## How to complete this task
From the records that follow, copy every line that contains the word "will".

## Record extracts
• • • •
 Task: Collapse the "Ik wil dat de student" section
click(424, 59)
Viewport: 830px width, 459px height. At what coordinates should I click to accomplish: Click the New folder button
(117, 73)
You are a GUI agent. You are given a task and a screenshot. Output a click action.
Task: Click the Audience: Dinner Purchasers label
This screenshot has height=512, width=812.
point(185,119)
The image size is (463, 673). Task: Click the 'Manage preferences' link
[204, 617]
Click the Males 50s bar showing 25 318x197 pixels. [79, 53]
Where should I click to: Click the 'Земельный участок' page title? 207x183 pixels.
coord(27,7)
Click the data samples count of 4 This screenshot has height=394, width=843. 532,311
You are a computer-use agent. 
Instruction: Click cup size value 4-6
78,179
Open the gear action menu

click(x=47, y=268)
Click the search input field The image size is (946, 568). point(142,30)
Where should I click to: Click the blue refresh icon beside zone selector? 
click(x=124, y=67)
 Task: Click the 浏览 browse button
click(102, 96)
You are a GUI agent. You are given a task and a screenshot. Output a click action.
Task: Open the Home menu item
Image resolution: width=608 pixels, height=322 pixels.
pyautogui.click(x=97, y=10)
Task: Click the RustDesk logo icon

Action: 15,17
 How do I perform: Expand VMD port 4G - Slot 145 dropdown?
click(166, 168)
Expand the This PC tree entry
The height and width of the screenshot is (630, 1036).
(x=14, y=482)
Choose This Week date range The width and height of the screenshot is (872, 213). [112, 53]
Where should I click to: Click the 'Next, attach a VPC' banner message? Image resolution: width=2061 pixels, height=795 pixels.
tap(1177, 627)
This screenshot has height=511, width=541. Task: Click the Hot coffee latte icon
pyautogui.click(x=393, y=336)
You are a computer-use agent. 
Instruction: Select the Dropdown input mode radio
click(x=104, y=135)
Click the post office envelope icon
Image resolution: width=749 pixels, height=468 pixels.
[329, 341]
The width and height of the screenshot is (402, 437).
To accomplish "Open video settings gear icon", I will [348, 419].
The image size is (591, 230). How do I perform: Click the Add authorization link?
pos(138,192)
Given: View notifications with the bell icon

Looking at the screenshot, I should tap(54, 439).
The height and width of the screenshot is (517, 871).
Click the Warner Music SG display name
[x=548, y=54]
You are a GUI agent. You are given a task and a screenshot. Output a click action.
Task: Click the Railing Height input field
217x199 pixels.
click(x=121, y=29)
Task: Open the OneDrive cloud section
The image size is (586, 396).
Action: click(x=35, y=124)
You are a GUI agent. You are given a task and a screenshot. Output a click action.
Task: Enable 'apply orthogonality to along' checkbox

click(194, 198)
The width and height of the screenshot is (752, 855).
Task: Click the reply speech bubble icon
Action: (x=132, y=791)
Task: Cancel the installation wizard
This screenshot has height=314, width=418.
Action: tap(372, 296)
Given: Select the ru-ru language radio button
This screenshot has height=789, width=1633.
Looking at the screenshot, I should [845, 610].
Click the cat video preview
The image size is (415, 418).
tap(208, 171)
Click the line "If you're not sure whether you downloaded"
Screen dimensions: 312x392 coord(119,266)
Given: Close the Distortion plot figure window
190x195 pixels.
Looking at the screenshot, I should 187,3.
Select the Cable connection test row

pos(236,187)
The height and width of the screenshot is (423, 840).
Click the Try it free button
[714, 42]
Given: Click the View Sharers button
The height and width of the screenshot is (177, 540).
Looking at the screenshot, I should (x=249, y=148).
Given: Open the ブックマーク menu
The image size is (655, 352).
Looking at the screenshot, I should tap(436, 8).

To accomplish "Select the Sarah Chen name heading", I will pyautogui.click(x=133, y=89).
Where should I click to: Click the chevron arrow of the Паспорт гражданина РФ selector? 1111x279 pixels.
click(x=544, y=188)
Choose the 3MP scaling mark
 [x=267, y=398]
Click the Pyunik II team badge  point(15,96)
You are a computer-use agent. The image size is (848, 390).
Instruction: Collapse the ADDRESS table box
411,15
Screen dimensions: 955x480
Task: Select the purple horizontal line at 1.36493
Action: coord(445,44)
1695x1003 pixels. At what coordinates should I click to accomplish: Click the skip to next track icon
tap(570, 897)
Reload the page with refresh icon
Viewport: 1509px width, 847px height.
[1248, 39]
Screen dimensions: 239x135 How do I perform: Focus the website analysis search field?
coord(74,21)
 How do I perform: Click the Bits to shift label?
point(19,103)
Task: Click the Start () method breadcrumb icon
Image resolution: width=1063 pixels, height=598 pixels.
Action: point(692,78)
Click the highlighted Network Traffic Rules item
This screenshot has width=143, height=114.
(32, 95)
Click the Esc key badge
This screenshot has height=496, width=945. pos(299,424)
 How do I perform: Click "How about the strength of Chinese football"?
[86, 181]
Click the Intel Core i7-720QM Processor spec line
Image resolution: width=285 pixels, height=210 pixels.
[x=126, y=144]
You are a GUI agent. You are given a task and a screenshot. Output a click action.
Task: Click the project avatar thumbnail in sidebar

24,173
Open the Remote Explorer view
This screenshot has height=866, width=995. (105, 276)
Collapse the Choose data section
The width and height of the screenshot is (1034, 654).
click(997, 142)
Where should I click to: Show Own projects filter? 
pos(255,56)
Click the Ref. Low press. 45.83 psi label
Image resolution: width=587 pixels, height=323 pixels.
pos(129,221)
• • • •
## Answer area
To accomplish "Open video settings gear icon", I will [348, 419].
To accomplish "Select the Sarah Chen name heading", I will pyautogui.click(x=133, y=89).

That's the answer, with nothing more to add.